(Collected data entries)
■ ■ ■ ■ ■ ■ ■

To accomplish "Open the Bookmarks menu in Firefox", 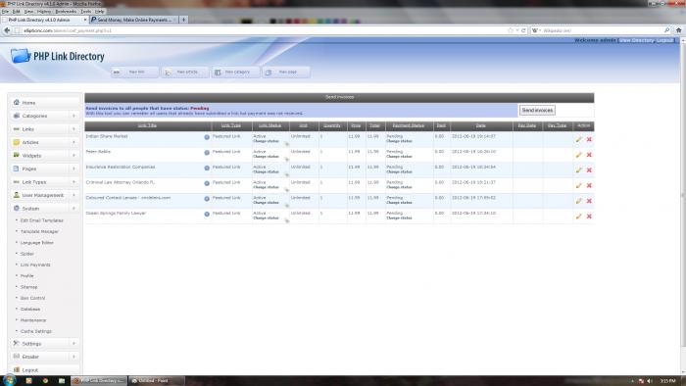I will coord(66,12).
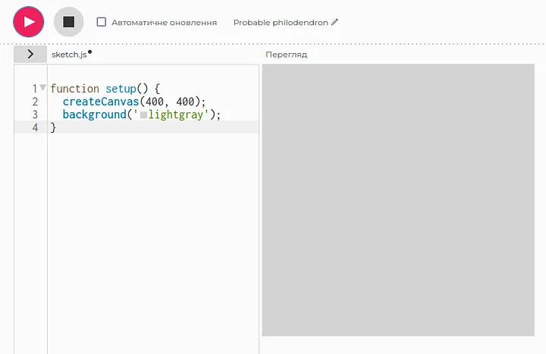546x354 pixels.
Task: Select the "Probable philodendron" sketch name
Action: click(280, 23)
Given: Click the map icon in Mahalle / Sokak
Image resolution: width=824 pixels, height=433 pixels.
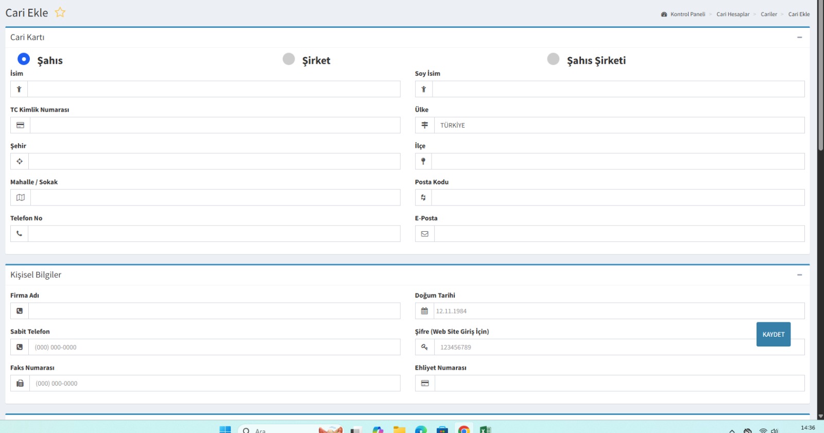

■ ■ ■ ■ ■ ■ ■

- GOAL OF THE EXERCISE
Word for word, set down the lines from the line with "Given: Click the map icon in Mahalle / Sokak" through the last line of the entries, and nothing else; the pictures stay out.

- WRITTEN ANSWER
Given: Click the map icon in Mahalle / Sokak
Image resolution: width=824 pixels, height=433 pixels.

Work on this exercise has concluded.